Saya sempat meminta agar kamu tetap di sini, bukan demi saya tapi demi anak-anak adek-adek. Bukan, bukan saya memanfaatkan kamu apalagi mereka. Hal itu saya lakukan karena ingat saat kamu bilang bahwa kamu menyukai anak-anak. Seberapa pun ketidak kerasananmu di sini, ketika kamu berinteraksi dengan mereka, semua lelahmu hilang. Sama seperti yang saya rasa, mereka mampu menyuntikkan energi dan hormon kebahagiaan dari pelukan, ketulusan dan kepolosan yang mereka berikan. Apakah permintaan saya agar kamu tinggal lebih lama itu berlebihan?

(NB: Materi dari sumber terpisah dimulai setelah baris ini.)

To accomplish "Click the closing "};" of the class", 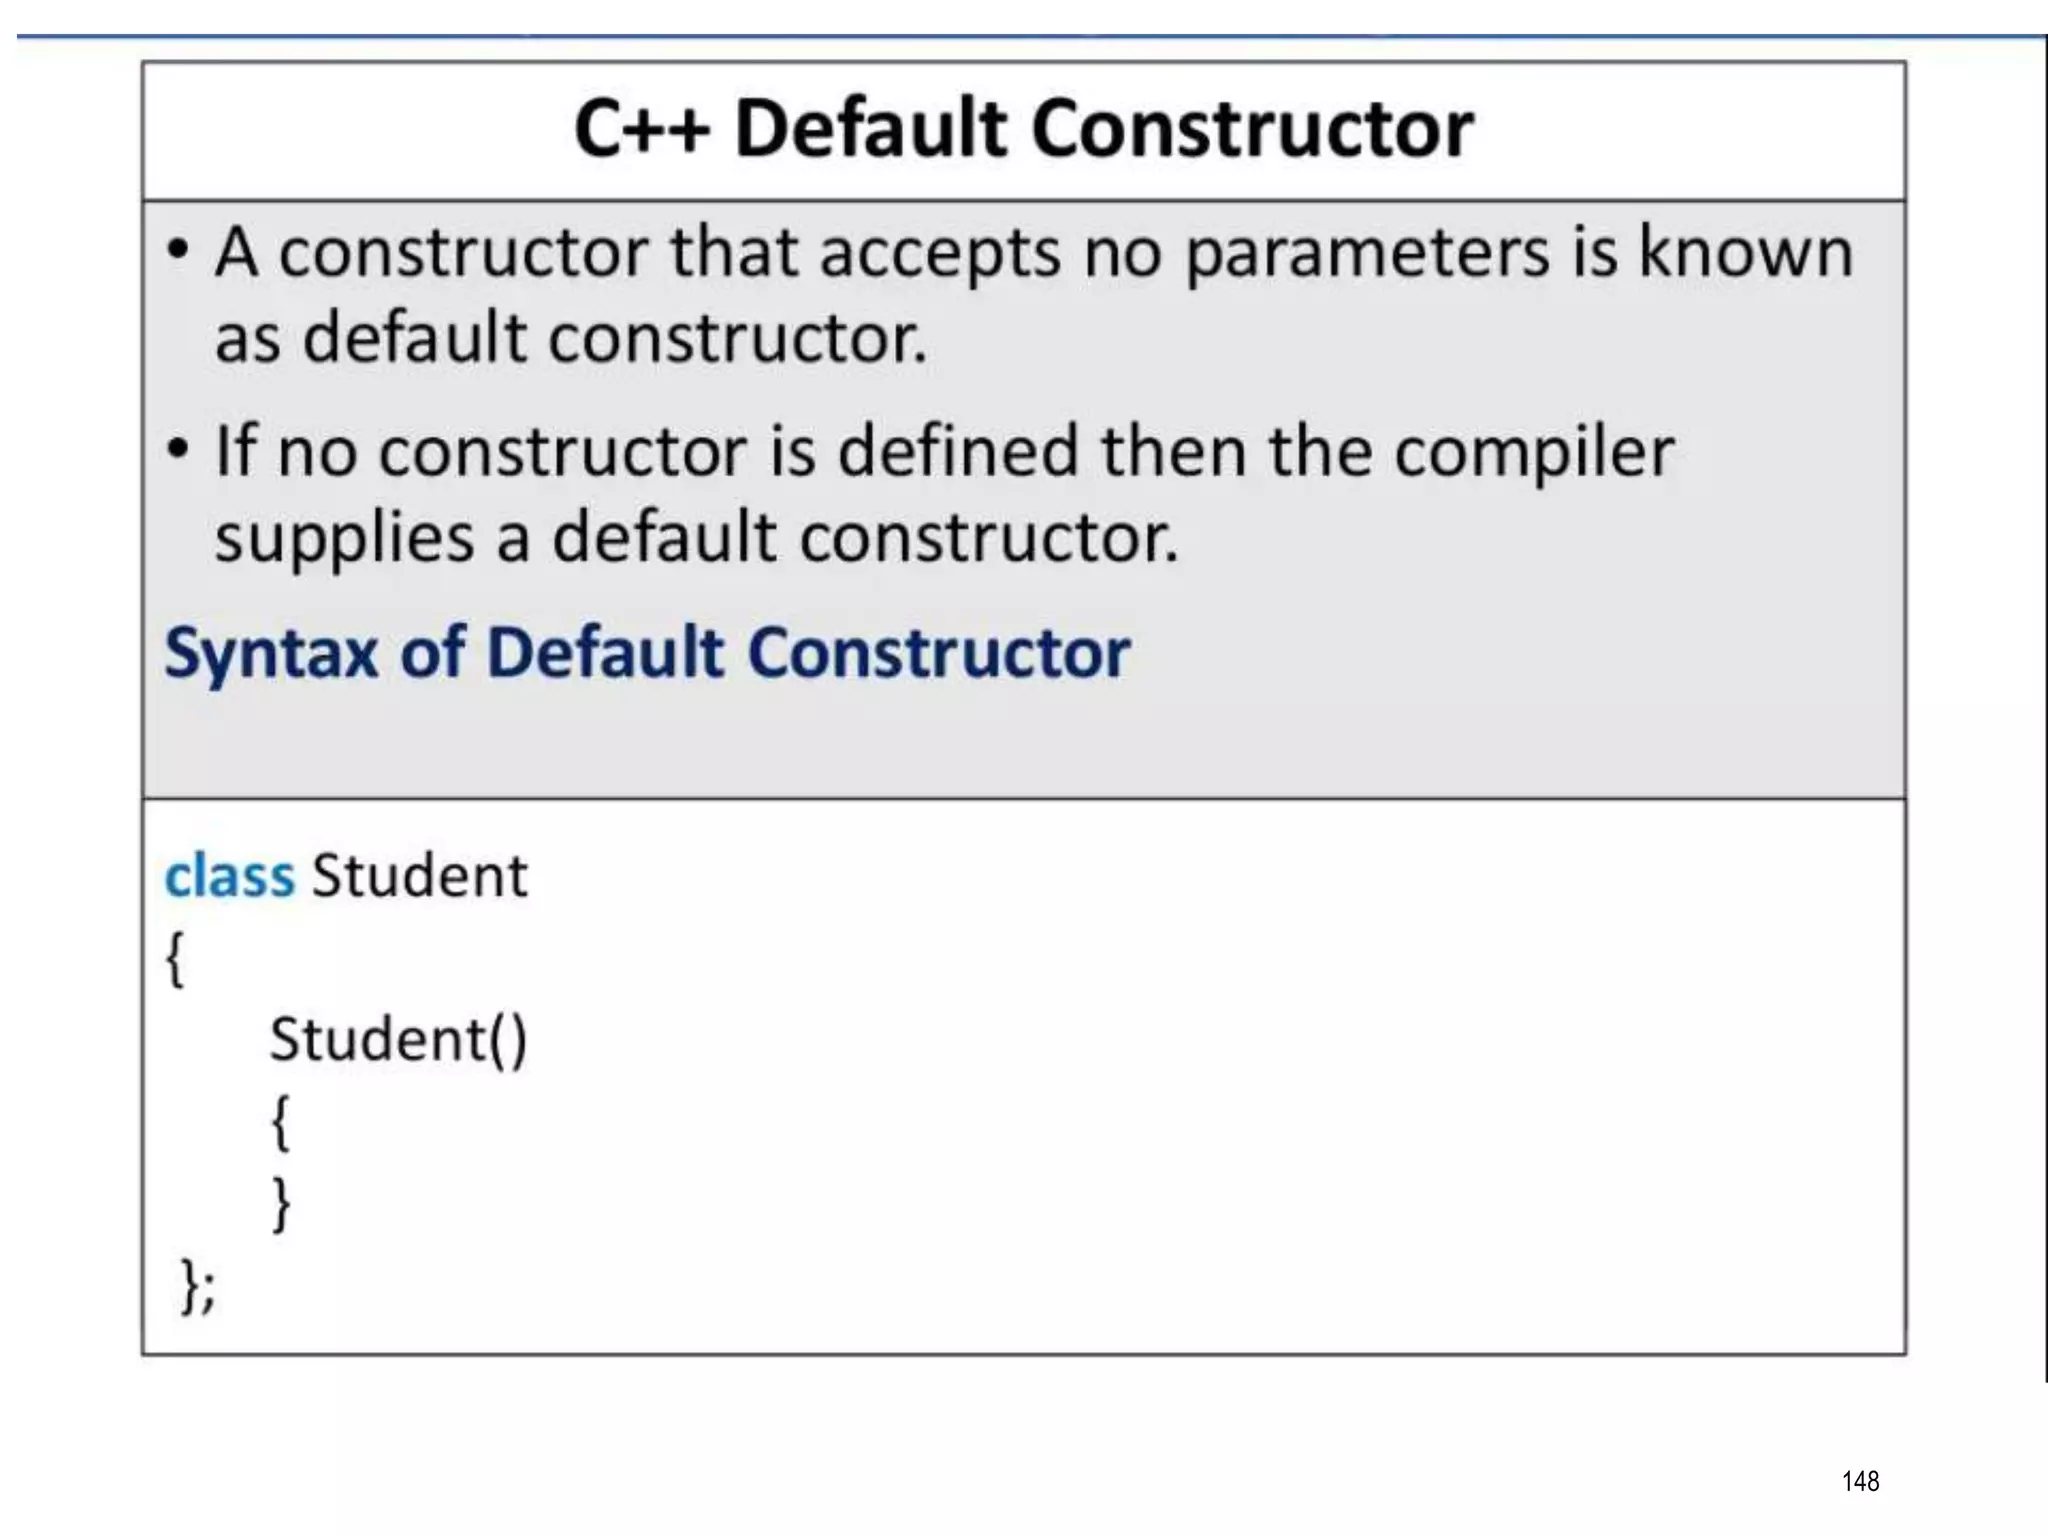I will tap(198, 1286).
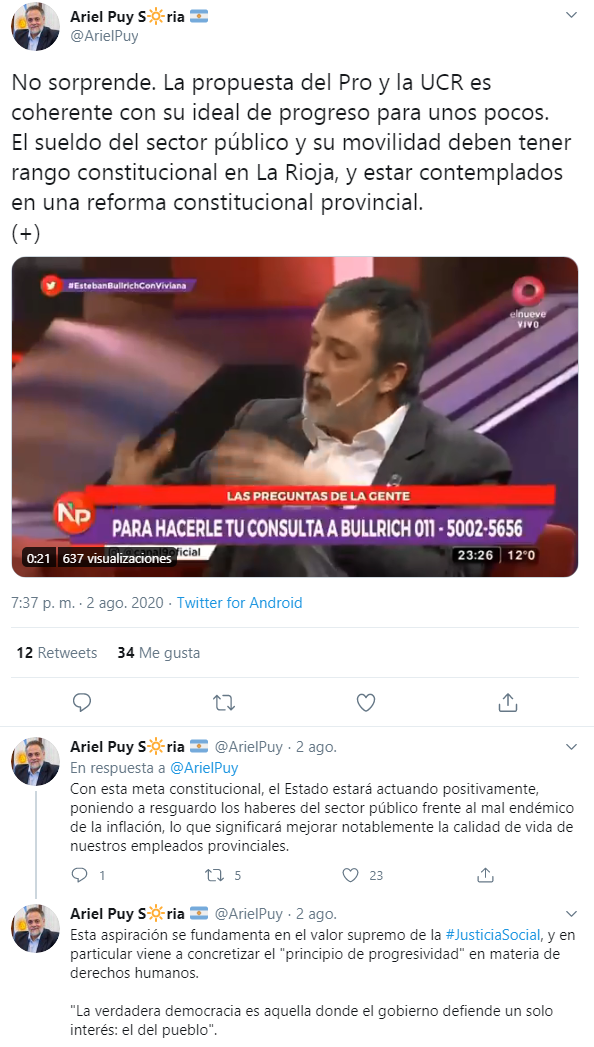Open Ariel Puy's profile picture at top

pyautogui.click(x=35, y=27)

Atau malah terlihat seperti mengemis? Tidak, saya sedang tidak mengemis. Saya berpura-pura meminta kamu tinggal lebih lama. Saya hanya memastikan bahwa kamu sedang tidak bersandiwara sebagaimana yang dilakukan calon adik iparmu.

Begitu juga dengan futsal. Bagaimana dengan latihan tiap malam Sabtu yang kamu lakukan usai mengajar? Bagaimana kabar clubmu di kecamatan sana ketika kamu tinggalkan? Bukankah akan ada pertandingan? Bagaimana dengan rencanamu bekerja di pagi hari lalu mencari partime di sore hari? Bagaimana pula dengan berbagai lamaran pekerjaan yang kamu lemparkan?

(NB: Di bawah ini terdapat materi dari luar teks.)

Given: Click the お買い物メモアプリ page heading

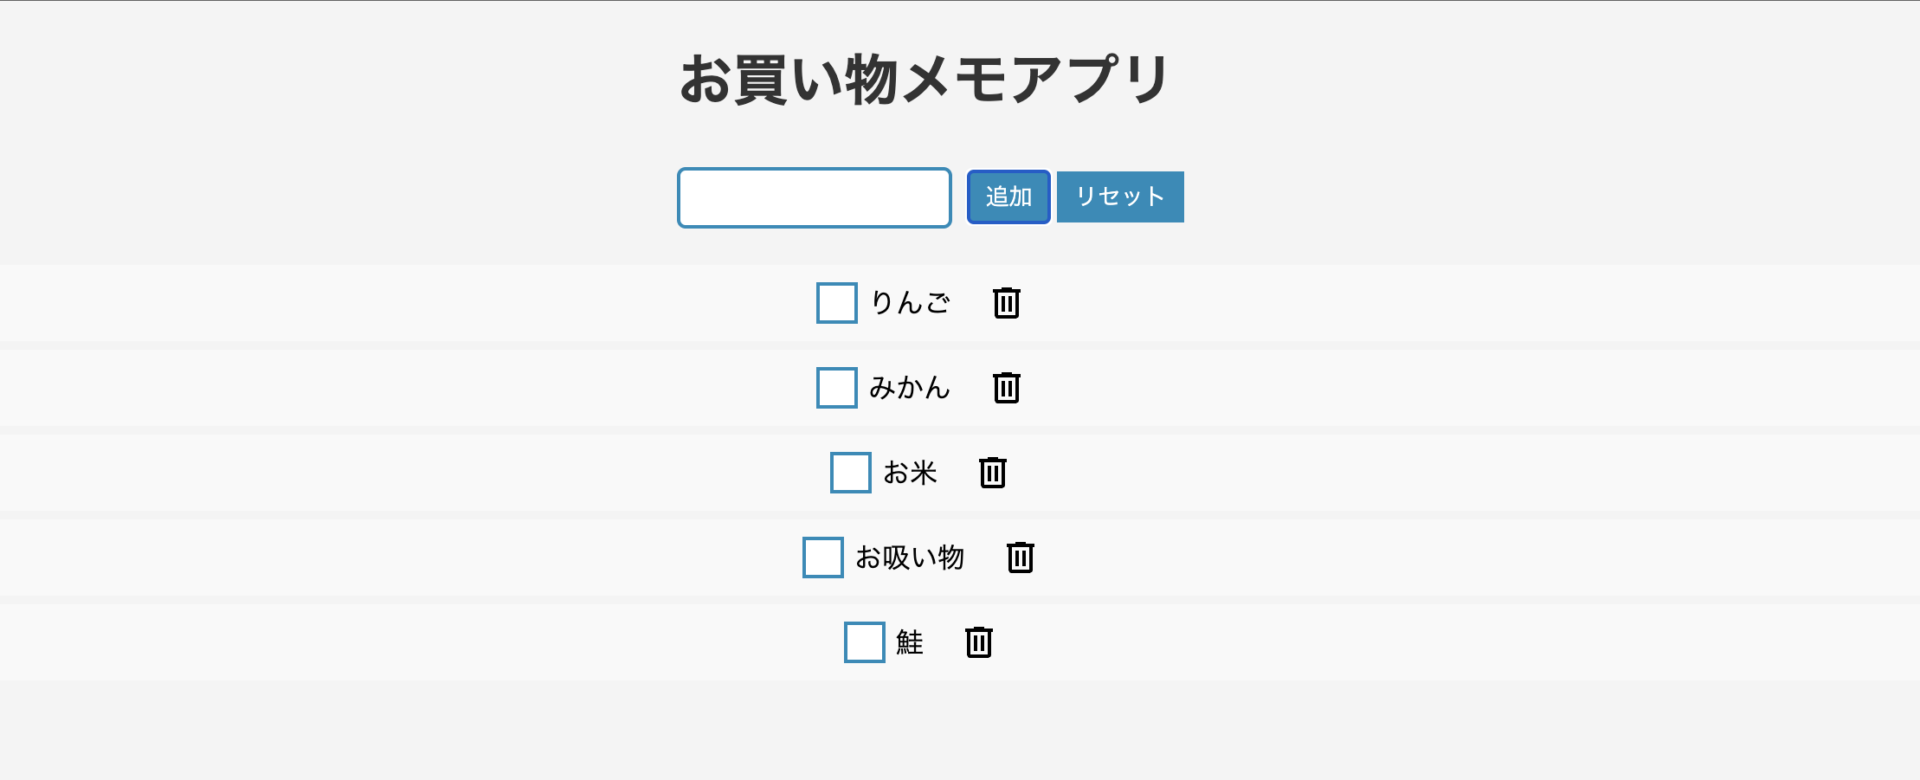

Lalu, dari semua rangkaian ini, manakah yang sebenar-benarnya kenyataan? Ketidakjujuran apalagi yang kamu sembunyikan? Jika menurutmu kegagalan adalah kesuksesan yang tertunda dan berharap kebohongan adalah kejujuran yang tertunda pula tetapi tidak berlaku dengan saya. Kebohongan tetaplah kebohongan. Dan untuk mengembalikan kepercayaan, hmmm ... tunggu saja sampai lebaran kuda. 

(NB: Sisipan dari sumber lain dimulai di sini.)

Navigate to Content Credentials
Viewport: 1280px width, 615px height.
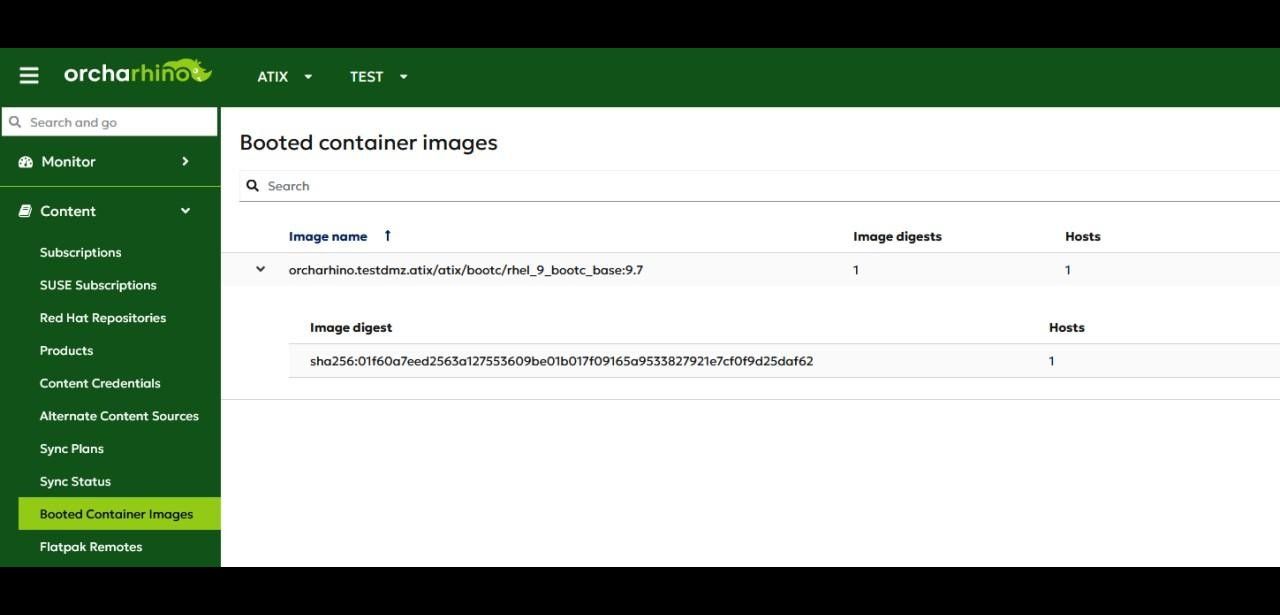[100, 383]
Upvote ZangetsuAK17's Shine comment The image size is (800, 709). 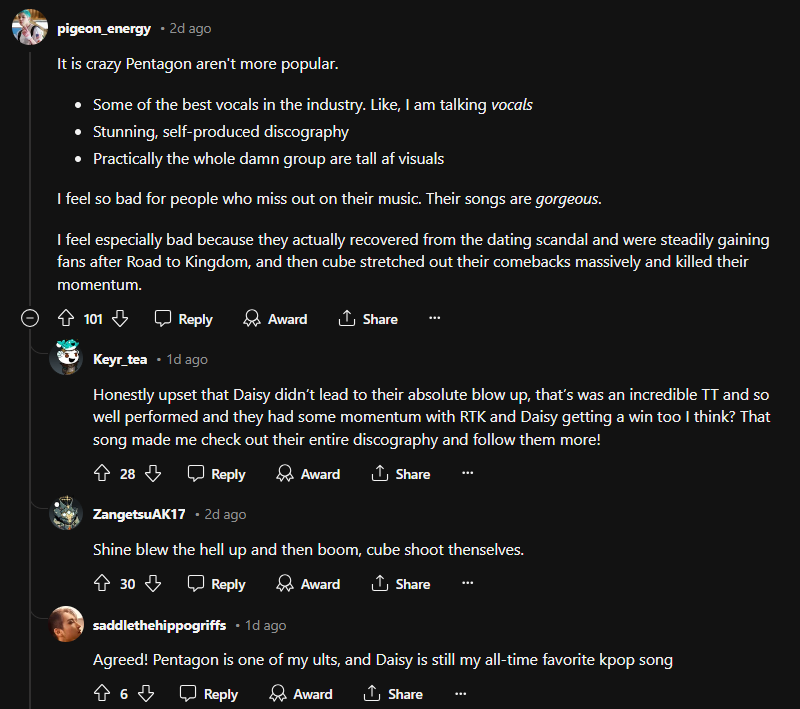tap(101, 584)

Kamu ingat saat kita ngobrol bersama Dedey dan Aay? Saya membenarkan bahwa apa yang bapak lakukan dan perlakuannya pada calon adik iparmu itu agak berlebihan. Terlebih latar pendidikan calon adik iparmu yang seperti itu. ‘Dia’ itu belum menjadi siapa-siapa tapi bapak menganggap dan memperlakukannya sudah seperti siapa-siapa. Pada semua orang, bapak pun mengumumkan dia itu sudah seperti siapa-siapanya. Saya yang saat itu hanya menyimak, sempat berfikir, bukankah ada kamu? Kenapa malah mengungul-unggulkan dia? Kalian kan sama-sama keluar dari jalur akademis yang sama. Saya mencium aroma ketidak adilan di sini. Padahal kamu kan anaknya? Harusnya kamu yang diagung-agungkan, kamu yang didahulukan, kamu yang diprioritaskan. Tapi nyatanya kamu malah kalah sama dia yang datang belakangan dan bermodal ‘cinta’ untuk adikmu. Enak ya jadi dia. Jodoh disodor-sodorkan, kerjaan dicarikan, tempat tinggal disediakan. Kamu yang pada semua orang dipamerkan sebagai anaknya apa kabar? Apakah harus digaris bawahi bahwa kamu hanya 'anak'nya. Sempat kamu meminta saya agar tidak menyamarakatakan dengannya. Tenang saja, saya tidak akan membanding-bandingkan kamu dengan dia. Toh kalian adalah dua orang berbeda. Sepertinya memang tidak perlu ada matahari kembar di sini. Bila kamu tahu diri, kamu memang seharusnya pergi dan tidak untuk menetap kembali. Jangan sampai lulusan nganu bahkan mengenyam pendidikan tinggi dari sebuah institute di timur Jawa hanya membusuk bersama aroma bensin, minyak rem dan oli.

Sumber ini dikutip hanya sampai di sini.